● **What to produce**: Output only the lines from the one holding "Instruction: Copy the first transaction hash" to the end of the data below, please, copied exactly.

● **Records supplied**:
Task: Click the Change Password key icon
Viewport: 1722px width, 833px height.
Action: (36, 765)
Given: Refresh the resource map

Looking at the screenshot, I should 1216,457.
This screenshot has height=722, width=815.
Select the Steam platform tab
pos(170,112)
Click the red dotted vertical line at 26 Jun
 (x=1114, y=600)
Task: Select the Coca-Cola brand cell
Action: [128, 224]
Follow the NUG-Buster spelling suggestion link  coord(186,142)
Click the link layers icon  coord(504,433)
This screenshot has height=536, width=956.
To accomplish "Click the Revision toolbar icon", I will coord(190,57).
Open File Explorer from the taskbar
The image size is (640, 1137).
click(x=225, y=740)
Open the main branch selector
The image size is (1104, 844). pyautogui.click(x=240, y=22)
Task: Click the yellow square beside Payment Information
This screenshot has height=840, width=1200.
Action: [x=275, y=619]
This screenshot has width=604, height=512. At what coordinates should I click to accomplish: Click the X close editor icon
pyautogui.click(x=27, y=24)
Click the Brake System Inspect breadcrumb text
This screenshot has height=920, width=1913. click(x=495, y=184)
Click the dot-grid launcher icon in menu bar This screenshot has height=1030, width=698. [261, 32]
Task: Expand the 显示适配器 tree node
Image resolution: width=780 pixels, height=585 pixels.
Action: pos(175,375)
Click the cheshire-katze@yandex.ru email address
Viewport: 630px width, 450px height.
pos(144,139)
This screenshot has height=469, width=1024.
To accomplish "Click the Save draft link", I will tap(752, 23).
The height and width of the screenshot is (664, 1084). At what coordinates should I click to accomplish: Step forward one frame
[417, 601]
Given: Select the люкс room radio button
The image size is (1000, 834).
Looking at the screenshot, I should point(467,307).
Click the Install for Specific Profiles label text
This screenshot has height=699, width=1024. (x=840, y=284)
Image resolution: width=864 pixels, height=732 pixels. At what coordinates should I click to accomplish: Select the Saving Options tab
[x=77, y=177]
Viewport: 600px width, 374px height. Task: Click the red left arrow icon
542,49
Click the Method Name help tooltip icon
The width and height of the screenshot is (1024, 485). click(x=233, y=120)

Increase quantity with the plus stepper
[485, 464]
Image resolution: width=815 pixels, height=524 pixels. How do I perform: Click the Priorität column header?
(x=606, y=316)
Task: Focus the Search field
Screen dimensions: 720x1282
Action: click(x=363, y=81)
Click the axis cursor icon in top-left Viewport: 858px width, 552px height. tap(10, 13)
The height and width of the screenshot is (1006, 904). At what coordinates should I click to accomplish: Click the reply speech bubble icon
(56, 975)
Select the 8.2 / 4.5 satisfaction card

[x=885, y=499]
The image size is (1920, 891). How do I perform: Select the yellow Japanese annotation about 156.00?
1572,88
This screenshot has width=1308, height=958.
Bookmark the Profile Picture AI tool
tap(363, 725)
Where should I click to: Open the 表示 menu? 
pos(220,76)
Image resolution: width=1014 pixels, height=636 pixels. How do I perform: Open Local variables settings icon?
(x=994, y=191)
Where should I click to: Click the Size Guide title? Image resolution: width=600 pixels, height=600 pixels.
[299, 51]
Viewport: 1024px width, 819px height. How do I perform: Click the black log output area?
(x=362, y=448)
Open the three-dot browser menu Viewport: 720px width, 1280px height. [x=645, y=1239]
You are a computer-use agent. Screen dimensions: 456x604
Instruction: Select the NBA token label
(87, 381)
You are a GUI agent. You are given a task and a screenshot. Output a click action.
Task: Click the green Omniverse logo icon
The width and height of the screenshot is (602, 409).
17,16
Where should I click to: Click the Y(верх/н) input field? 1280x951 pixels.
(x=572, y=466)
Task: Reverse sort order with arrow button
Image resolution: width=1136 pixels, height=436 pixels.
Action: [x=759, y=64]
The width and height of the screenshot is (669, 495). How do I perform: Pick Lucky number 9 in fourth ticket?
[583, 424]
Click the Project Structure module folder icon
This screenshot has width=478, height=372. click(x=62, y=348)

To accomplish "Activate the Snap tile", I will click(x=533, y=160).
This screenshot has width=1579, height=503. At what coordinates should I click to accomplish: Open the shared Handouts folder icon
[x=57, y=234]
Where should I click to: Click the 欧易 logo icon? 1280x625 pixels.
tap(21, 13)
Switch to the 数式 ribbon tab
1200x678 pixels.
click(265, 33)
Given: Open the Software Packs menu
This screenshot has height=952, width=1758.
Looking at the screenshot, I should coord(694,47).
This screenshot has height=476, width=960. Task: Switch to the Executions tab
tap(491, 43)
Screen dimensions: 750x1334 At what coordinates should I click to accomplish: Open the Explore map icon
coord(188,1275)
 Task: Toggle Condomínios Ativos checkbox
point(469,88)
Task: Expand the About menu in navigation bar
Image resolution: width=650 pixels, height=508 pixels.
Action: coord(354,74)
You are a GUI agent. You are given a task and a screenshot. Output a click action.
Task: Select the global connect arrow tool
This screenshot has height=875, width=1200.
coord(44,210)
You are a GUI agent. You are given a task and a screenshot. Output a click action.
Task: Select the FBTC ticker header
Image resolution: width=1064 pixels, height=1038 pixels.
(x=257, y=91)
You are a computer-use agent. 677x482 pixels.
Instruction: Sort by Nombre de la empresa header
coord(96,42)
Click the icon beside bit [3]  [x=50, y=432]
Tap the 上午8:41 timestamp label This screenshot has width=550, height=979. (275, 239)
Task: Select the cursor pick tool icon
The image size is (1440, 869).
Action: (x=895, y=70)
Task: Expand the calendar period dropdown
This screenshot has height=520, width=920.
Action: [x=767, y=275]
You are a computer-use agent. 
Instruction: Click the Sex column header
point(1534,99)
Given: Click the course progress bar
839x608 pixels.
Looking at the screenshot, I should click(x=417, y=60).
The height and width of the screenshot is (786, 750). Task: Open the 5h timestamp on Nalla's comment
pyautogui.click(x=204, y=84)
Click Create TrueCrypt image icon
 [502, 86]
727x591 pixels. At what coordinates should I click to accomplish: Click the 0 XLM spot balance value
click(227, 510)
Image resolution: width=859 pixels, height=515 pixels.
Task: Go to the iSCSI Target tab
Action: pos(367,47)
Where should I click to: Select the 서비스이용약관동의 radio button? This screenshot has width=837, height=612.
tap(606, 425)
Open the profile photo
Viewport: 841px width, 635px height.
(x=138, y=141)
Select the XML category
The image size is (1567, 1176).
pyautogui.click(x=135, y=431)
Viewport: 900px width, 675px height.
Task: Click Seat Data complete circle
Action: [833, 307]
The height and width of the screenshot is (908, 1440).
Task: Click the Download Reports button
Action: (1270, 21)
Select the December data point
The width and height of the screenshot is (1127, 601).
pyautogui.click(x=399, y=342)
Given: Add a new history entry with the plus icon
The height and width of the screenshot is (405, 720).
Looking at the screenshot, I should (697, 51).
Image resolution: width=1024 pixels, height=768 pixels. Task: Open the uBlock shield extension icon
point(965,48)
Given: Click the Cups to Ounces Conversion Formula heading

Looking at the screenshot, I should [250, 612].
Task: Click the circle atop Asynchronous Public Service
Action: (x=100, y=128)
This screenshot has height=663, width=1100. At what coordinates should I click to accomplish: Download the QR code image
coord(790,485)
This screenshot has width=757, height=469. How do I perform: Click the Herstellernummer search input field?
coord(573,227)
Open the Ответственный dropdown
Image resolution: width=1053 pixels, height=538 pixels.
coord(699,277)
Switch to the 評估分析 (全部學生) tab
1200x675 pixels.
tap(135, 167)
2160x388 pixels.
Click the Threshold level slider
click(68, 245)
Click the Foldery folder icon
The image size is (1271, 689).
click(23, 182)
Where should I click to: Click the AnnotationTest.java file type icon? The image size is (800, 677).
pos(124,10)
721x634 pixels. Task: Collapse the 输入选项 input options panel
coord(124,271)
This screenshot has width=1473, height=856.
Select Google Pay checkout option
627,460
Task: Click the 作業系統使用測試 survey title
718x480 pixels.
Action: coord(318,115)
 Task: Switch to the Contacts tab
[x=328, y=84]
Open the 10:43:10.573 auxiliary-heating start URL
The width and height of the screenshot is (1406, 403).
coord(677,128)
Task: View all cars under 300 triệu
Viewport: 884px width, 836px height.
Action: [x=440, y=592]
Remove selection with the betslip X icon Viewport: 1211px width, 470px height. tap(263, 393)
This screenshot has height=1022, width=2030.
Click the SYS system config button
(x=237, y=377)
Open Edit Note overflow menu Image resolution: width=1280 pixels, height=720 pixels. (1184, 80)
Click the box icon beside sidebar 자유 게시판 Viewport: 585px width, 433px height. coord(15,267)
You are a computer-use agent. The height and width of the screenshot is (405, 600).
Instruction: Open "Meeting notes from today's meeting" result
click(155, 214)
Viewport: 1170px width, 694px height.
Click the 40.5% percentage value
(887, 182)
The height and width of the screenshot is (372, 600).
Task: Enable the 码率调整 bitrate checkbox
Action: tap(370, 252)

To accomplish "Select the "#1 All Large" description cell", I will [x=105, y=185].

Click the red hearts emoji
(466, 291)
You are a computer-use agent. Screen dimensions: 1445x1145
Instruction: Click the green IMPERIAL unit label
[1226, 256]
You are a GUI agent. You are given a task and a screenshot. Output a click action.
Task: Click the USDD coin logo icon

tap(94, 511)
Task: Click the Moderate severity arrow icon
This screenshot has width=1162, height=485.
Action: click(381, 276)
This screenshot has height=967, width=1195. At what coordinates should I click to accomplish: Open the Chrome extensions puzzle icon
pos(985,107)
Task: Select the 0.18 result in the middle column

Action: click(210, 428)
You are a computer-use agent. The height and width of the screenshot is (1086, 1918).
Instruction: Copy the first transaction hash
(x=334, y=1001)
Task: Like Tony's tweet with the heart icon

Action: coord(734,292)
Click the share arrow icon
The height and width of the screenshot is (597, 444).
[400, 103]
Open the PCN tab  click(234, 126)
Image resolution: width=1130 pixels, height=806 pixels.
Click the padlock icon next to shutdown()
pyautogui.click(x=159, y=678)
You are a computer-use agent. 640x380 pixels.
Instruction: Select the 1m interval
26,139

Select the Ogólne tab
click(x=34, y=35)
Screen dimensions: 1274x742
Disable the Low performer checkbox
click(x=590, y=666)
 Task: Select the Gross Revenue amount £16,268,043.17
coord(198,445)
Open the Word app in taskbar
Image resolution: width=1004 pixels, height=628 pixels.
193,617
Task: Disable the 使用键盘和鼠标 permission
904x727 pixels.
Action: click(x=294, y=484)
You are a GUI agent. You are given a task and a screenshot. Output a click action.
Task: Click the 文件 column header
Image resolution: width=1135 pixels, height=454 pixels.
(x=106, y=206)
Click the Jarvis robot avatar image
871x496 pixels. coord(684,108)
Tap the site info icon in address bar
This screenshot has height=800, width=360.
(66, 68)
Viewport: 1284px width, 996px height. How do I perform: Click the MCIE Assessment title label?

● **Expected output**:
Instruction: Copy the first transaction hash
(x=334, y=1001)
Task: Like Tony's tweet with the heart icon

Action: coord(734,292)
Click the share arrow icon
The height and width of the screenshot is (597, 444).
[400, 103]
Open the PCN tab  click(234, 126)
Image resolution: width=1130 pixels, height=806 pixels.
Click the padlock icon next to shutdown()
pyautogui.click(x=159, y=678)
You are a computer-use agent. 640x380 pixels.
Instruction: Select the 1m interval
26,139

Select the Ogólne tab
click(x=34, y=35)
Screen dimensions: 1274x742
Disable the Low performer checkbox
click(x=590, y=666)
 Task: Select the Gross Revenue amount £16,268,043.17
coord(198,445)
Open the Word app in taskbar
Image resolution: width=1004 pixels, height=628 pixels.
193,617
Task: Disable the 使用键盘和鼠标 permission
904x727 pixels.
Action: click(x=294, y=484)
You are a GUI agent. You are given a task and a screenshot. Output a click action.
Task: Click the 文件 column header
Image resolution: width=1135 pixels, height=454 pixels.
(x=106, y=206)
Click the Jarvis robot avatar image
871x496 pixels. coord(684,108)
Tap the site info icon in address bar
This screenshot has height=800, width=360.
(66, 68)
Viewport: 1284px width, 996px height. How do I perform: Click the MCIE Assessment title label?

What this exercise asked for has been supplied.